(TEXT BLOCK)
((
After a good night’s sleep, our students started the day off right with a sumptuous breakfast at our hotel. We boarded the bus with our driver Steven and guide Gilles at 8:00 am, ready and excited to see what our first full day in Quebec City would bring—1,2,3, on y va!
Wolfe vs. Montcalm: The Battle of Quebec
A memorable and pivotal period of Canadian history came to life during our visit to Battlefields Park and the Plains of Abraham this morning. Students took part in an interactive presentation depicting the battle between the British and the French and gained a better understanding of the events that helped to build and shape this nation.
Students learned about the raids and strategies during the battles of 1759 and 1760. They were divided into teams and worked together to complete a variety of challenges which offered further insight into wartime conditions. Battlefield surgery was a particularly squeamish topic, and Colton played a convincing role as a wounded soldier. (Note: Colton's amputated leg miraculously grew back in time for the rest of the day's activities.)
After leaving the 1700s and returning to the present, a walk through Old Québec gave students an opportunity to visit such popular destinations as le Château Frontenac, and la rue Saint-Jean, and also to step back in time again at Place Royale, the site of the first permanent French settlement established in 1608 by Samuel de Champlain.
Run off and join the circus? We’d highly recommend it.
After lunch, our group made its way to the École de Cirque de Québec–Circus School–for a three-hour workshop that introduced us to the tools used by circus performers. Our students got to experience first-hand the thrill of the trampoline and trapeze, along with some juggling, balancing, climbing, swinging, falling, bouncing, unicycling and more–and what a treat it was! At the end of our visit we enjoyed a performance put on by local secondary-school students enrolled in the circus program. Circus School was a memorable experience indeed, and one that our students would not hesitate for a moment to repeat.
Our next stop of the day was at ONHOÜA CHETEK8E, an authentic reconstruction of a traditional Huron-Wendat village. Dressed in traditional clothes, our guide Raphaël welcomed us and took our group into the long house, where we marvelled at the animal pelts and imagined how daily life might have been. We heard about the important role of the Clan Mother and our guide’s stories helped our students to learn about the history, culture, lifestyle and hardships of the Huron-Wendat people of the past and today. After our tour we learned and played a traditional game that was enjoyed by students and teachers alike.
After our evening meal in Old Québec we returned to our hotel at 9:30 pm. Students finished their action-packed day with some down time in their rooms before lights-out.
It has been a very enjoyable day and we look forward to tomorrow’s activities.
))
(GIVEN DATA)
((
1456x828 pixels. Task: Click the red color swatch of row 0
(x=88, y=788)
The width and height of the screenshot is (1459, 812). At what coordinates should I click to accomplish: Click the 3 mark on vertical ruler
))
(TASK A) Write out the part of the Quebec City trip account starting with "After our evening" and going on through "to tomorrow’s activities.".
(TASK B) In the Quebec City trip account, who established the first permanent French settlement at Place Royale, and in what year?
You can set the data aside, since none of it is needed here.

(RESPONSE AREA A)
After our evening meal in Old Québec we returned to our hotel at 9:30 pm. Students finished their action-packed day with some down time in their rooms before lights-out.
It has been a very enjoyable day and we look forward to tomorrow’s activities.

(RESPONSE AREA B) Samuel de Champlain, in 1608.